"V. H., a white woman, aged 19, well developed and well nourished, was brought into the Indianapolis City Hospital at 5:15 p. m., Oct. 26, 1928. She had taken 100 one-thirtieth grain (0.002 gm.) strychnine sulphate tablets at 1 p. m. after a heavy meal. . . . She immediately had a severe generalized convulsion with opisthotonos [body arched], trismus [lockjaw], risus sardonicus [a taut, toothy grin], complete extension of the extremities, and cyanosis [purpling of the skin and mucous membrane]. . . . She was given 81 grains (0.55 gm.) of sodium amytal intravenously. The convulsion stopped and the patient relaxed completely and went to sleep. . . . On the third day she was normal and was released from the hospital. This is the first case of strychnine poisoning treated with sodium amytal."

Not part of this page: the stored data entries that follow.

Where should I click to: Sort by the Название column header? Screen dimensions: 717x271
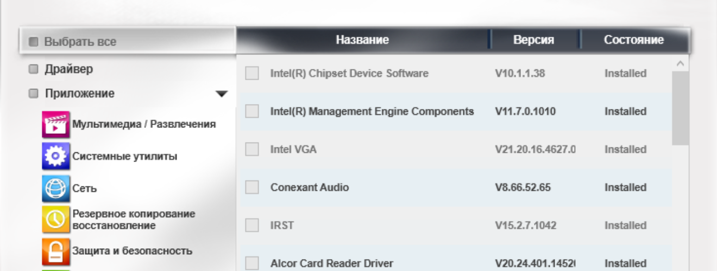362,40
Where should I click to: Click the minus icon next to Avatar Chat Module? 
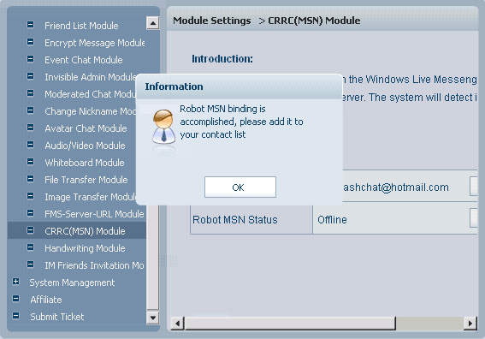pos(30,128)
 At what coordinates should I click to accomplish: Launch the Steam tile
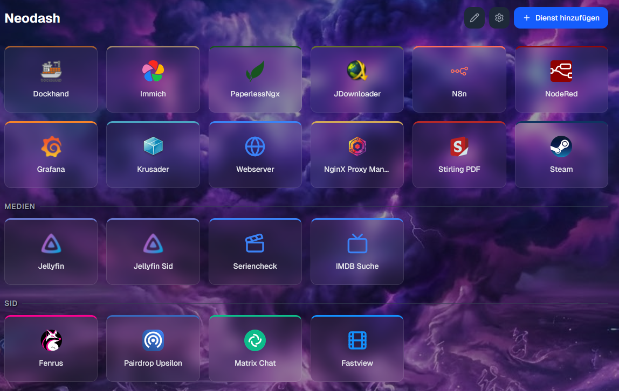561,155
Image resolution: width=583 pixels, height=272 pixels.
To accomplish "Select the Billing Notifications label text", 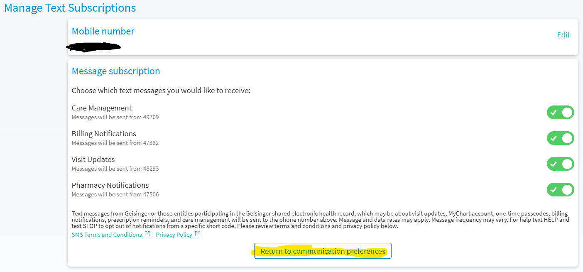I will coord(104,134).
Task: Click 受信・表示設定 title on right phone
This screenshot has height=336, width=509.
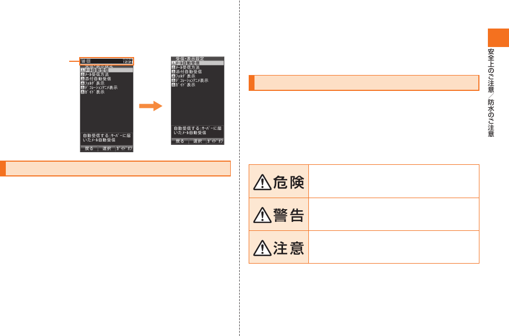Action: click(190, 59)
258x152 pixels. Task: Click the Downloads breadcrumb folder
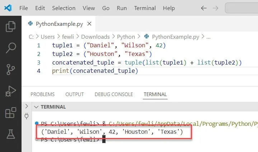95,37
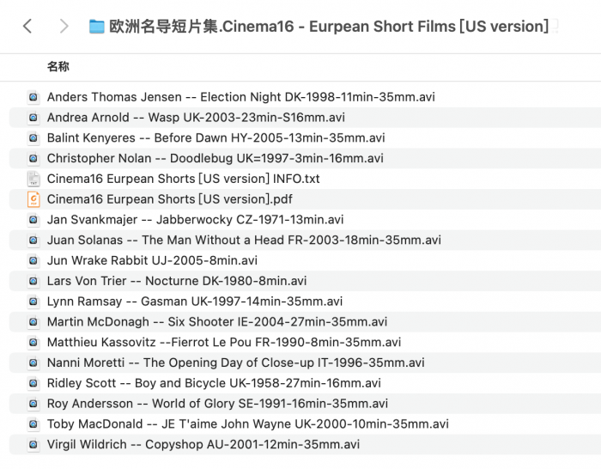Click the video icon beside Jabberwocky file
Viewport: 601px width, 469px height.
(33, 219)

Ten more rescues from strychnine's cruel death during succeeding years and tests on scores of poisoned rabbits warranted a report last week that the soluble barbiturates (sleep-producing drugs, easily available everywhere) provide the long-sought perfect antidote to strychnine.* Drs. Gerald Fidelis Kempf, Joseph Thomas Carry McCallum and Leon Grotius Zerfas made the report to the American Medical Association. Lilly Laboratory for Clinical Research furnished the rabbits, Indianapolis City Hospital the patients, Indiana University School of Medicine the learning.
Strychnine kills about three people each week in the U. S. Some take strychnine for suicide. Some use it for murder.* But the most frequent cause of strychnine poisoning Is the chocolate or sugar coated pill kept in the bathroom cabinet as a laxative or "tonic." Children eat the pills for candy, die in convulsions. In the current Journal of the A. M. A. the Indianapolis clinicians give specific instructions for intravenous administration of sodium amytal, sodium pentobarbital or phenobarbital sodium. They note, as have other investigators, that the antidotes themselves are poisonous in large doses. Specific antidote for their poisoning is strychnine.
*Preferably sodium amytal, sodium pentobarbital and phenobarbital sodium.
*As in the New Jersey dachshund murders (TIME, Feb. 13).